» **Page**
====================

Skip to content

Instantly share code, notes, and snippets.

@aranm
Last active August 29, 2015 14:03
Show Gist options
  • Star 0 You must be signed in to star a gist
  • Fork 0 You must be signed in to fork a gist
  • Save aranm/8d55c23a84d9c94dd4f2 to your computer and use it in GitHub Desktop.
Save aranm/8d55c23a84d9c94dd4f2 to your computer and use it in GitHub Desktop.
= The Feed is King (or Queen)
When creating a social network type application the feed is king, the most common query that will be run against your service will be a request to get the feed. There are of course many ways to model the feed and a couple of components that are required.
To do a very simple feed one might structure the data as follows:
Users follow other users
[cypher]
----
(n:USER)-[:FOLLOWS]->(m:USER)
----
//hide
[source,cypher]
----
CREATE
(_0:USER { id:1,name:"Bob" }),
(_1:USER { id:2,name:"John" }),
(_2:USER { id:3,name:"Jill" }),
(_3:USER { id:4,name:"Jack" }),
_0-[:FOLLOWS { time:200 }]->_1,
_0-[:FOLLOWS { time:201 }]->_2,
_0-[:FOLLOWS { time:202 }]->_3,
_0-[:FOLLOWS { time:203 }]->_0
----
//graph
Users can then post stuff
[source,cypher]
----
MATCH (n:USER)
WHERE n.id = 4
CREATE n-[:POSTS { time: TIMESTAMP()}]->(p:POST { content: "Hello world", time:1000})
----
//graph
Which after a few posts can end up with a graph like so:
//hide
[source,cypher]
----
MATCH (u:USER)
WHERE u.id = 1
CREATE (u)-[:POSTS]->(:POST { content:"Had no coffee today",time:1001 });
MATCH (u:USER)
WHERE u.id = 2
CREATE (u)-[:POSTS]->(:POST { content:"Have you seen the preview yet?",time:1002});
MATCH (u:USER)
WHERE u.id = 2
CREATE (u)-[:POSTS]->(:POST { content:"Get out AND have a look, it\u0027s fantastic",time:1003});
MATCH (u:USER)
WHERE u.id = 3
CREATE (u)-[:POSTS]->(:POST { content:"My baby just walked for the first time",time:1004 });
MATCH (u:USER)
WHERE u.id = 3
CREATE (u)-[:POSTS]->(:POST { content:"Feeling #great",time:1005 });
----
//graph
The feed query then becomes: (this displays the feed that Bob will see)
[source,cypher]
----
MATCH (n:USER)-[:FOLLOWS]->(m:USER)-[:POSTS]-(p:POST)

====================

(Entries on where the items appear)
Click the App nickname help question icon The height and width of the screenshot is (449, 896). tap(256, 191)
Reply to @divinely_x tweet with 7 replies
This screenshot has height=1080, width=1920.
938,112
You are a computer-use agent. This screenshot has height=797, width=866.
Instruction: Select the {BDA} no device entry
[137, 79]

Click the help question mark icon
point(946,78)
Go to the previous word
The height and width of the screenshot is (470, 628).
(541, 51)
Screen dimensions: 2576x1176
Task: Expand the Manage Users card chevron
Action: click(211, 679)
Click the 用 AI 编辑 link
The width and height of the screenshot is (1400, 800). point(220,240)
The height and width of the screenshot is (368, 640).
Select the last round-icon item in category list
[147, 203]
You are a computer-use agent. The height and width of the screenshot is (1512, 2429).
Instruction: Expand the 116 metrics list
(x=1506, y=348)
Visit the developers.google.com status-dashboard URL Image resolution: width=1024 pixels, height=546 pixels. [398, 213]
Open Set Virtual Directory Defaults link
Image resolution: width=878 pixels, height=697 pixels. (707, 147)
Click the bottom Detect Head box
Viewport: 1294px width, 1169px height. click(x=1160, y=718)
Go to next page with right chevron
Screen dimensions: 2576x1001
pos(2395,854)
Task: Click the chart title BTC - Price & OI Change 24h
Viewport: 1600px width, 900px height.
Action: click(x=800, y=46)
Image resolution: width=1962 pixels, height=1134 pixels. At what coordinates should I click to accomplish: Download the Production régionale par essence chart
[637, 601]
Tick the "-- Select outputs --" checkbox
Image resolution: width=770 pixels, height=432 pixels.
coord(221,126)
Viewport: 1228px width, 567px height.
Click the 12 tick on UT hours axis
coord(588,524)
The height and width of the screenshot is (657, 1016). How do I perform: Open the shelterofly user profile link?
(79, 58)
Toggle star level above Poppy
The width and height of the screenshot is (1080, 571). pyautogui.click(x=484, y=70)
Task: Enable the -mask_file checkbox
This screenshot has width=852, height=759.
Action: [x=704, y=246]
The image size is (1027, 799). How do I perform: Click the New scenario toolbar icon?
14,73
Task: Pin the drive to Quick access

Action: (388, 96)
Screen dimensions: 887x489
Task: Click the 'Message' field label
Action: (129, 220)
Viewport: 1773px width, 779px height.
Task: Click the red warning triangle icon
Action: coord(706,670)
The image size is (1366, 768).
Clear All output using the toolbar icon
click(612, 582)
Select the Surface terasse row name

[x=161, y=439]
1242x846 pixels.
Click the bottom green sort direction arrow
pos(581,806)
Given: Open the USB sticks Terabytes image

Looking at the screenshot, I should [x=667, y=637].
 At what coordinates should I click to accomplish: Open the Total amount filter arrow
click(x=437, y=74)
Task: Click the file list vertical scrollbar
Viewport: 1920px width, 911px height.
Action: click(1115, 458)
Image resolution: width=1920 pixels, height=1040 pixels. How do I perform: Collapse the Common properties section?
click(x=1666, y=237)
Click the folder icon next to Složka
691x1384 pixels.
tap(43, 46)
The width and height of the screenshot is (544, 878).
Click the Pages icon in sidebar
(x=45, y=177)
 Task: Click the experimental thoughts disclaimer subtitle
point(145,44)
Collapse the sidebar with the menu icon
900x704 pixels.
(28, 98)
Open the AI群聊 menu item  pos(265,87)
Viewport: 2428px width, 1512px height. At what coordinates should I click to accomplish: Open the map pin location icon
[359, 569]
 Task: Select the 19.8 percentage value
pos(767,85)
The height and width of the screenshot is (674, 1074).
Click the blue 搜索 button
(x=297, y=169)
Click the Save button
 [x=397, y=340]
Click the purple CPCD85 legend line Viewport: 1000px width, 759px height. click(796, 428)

====================

» **Tasks to complete**
- a) Translate this sentence from the page on feed modeling into Spanish: "There are of course many ways to model the feed and a couple of components that are required."
- b) Output the part of the page on feed modeling from "Instantly share code, notes, and" to "King (or Queen)", word for word.
The items have no role in this work.

» **Correct answers**
- a) Hay, por supuesto, muchas maneras de modelar el feed y un par de componentes que son necesarios.

- b)
Instantly share code, notes, and snippets.

@aranm
Last active August 29, 2015 14:03
Show Gist options
  • Star 0 You must be signed in to star a gist
  • Fork 0 You must be signed in to fork a gist
  • Save aranm/8d55c23a84d9c94dd4f2 to your computer and use it in GitHub Desktop.
Save aranm/8d55c23a84d9c94dd4f2 to your computer and use it in GitHub Desktop.
= The Feed is King (or Queen)